(DATA TO PROCESS begins)

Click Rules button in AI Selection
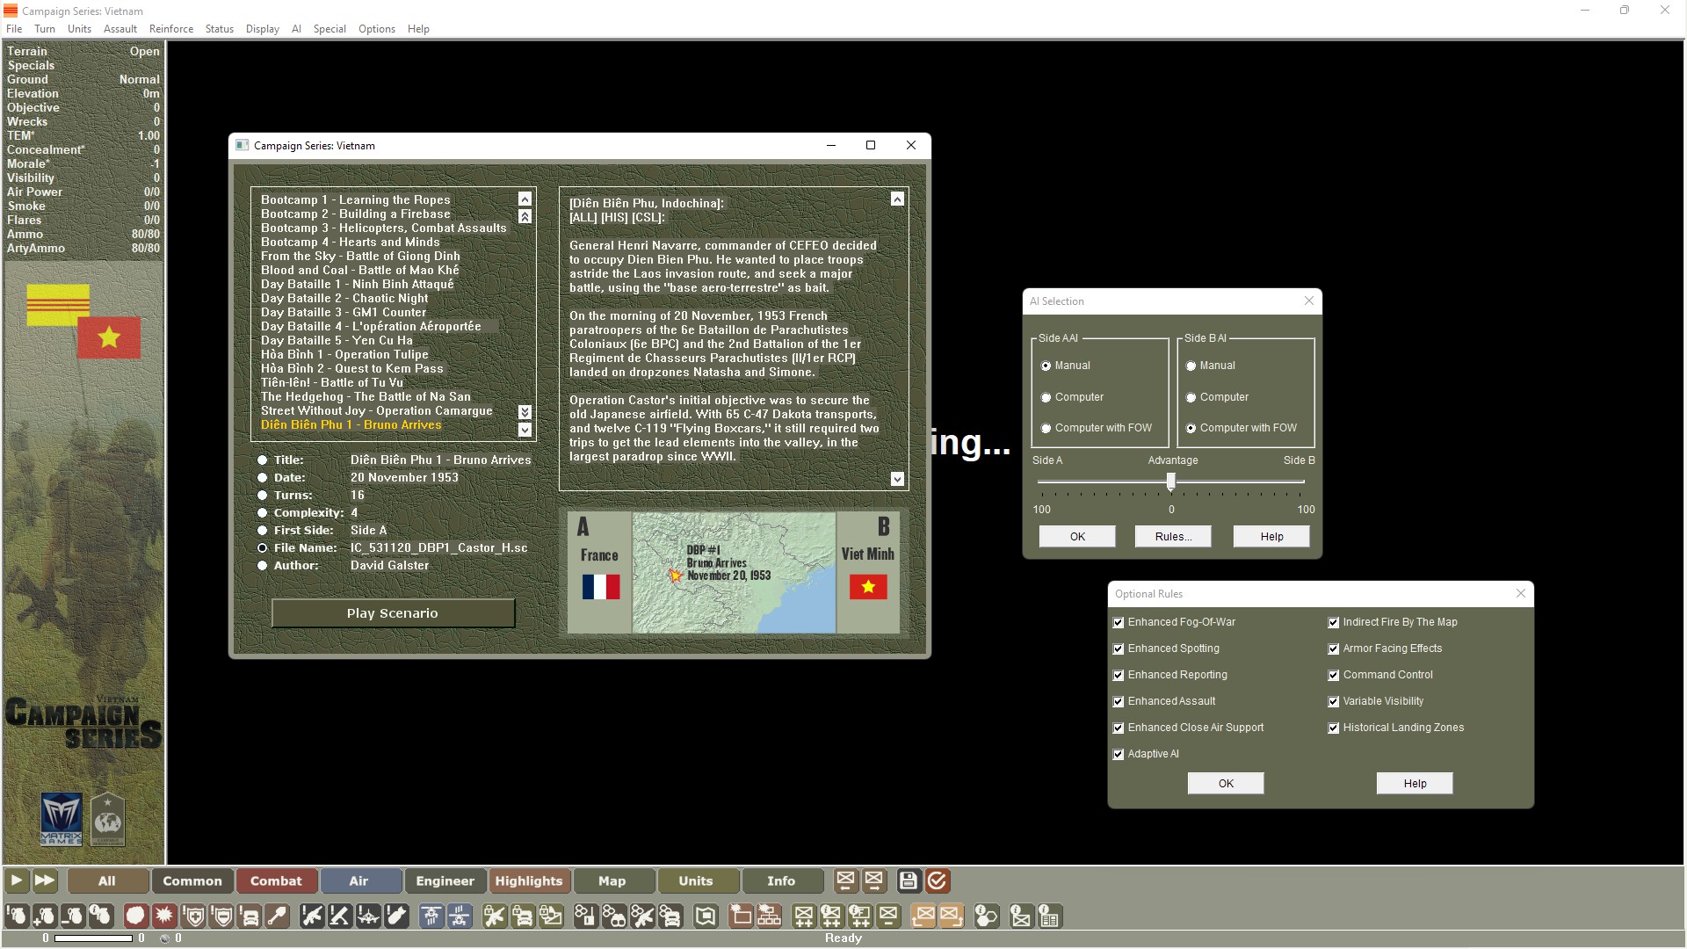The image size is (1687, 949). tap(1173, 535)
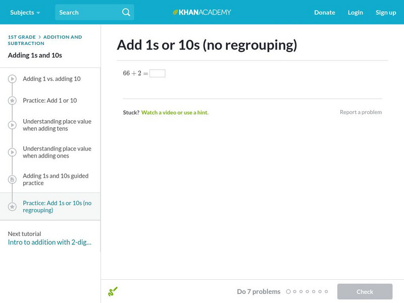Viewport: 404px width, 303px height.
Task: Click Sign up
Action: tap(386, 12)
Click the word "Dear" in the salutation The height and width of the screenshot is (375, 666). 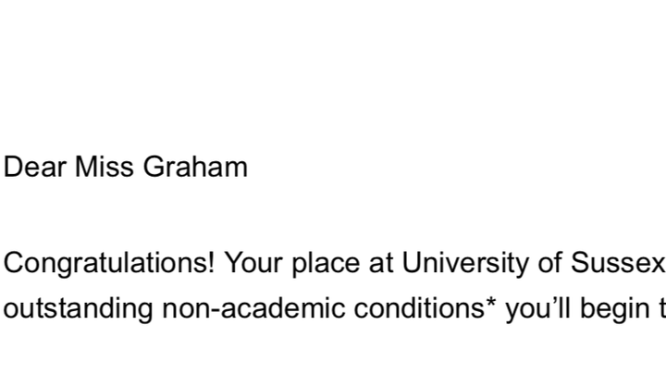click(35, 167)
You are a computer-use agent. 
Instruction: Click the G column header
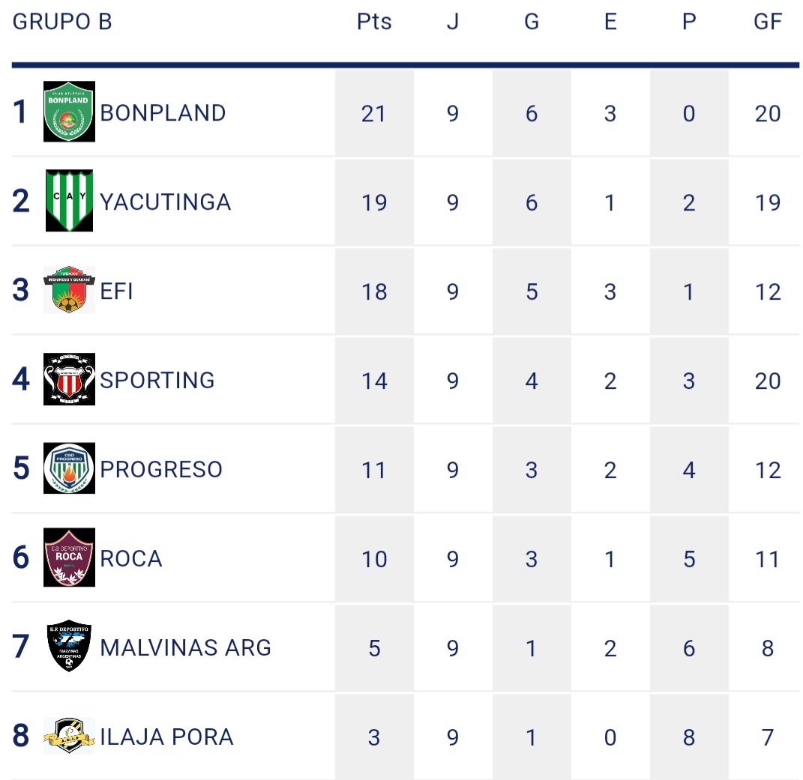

(DATA TO PROCESS ends)

* WHAT THE TASK REQUIRES:
Please reproduce nothing but the lines from the one containing "You are a computer-use agent." through the closing line of the listing, retyped word for word, pictures excluded.

* SOLUTION FOR THIS PROBLEM:
You are a computer-use agent. 
Instruction: Click the G column header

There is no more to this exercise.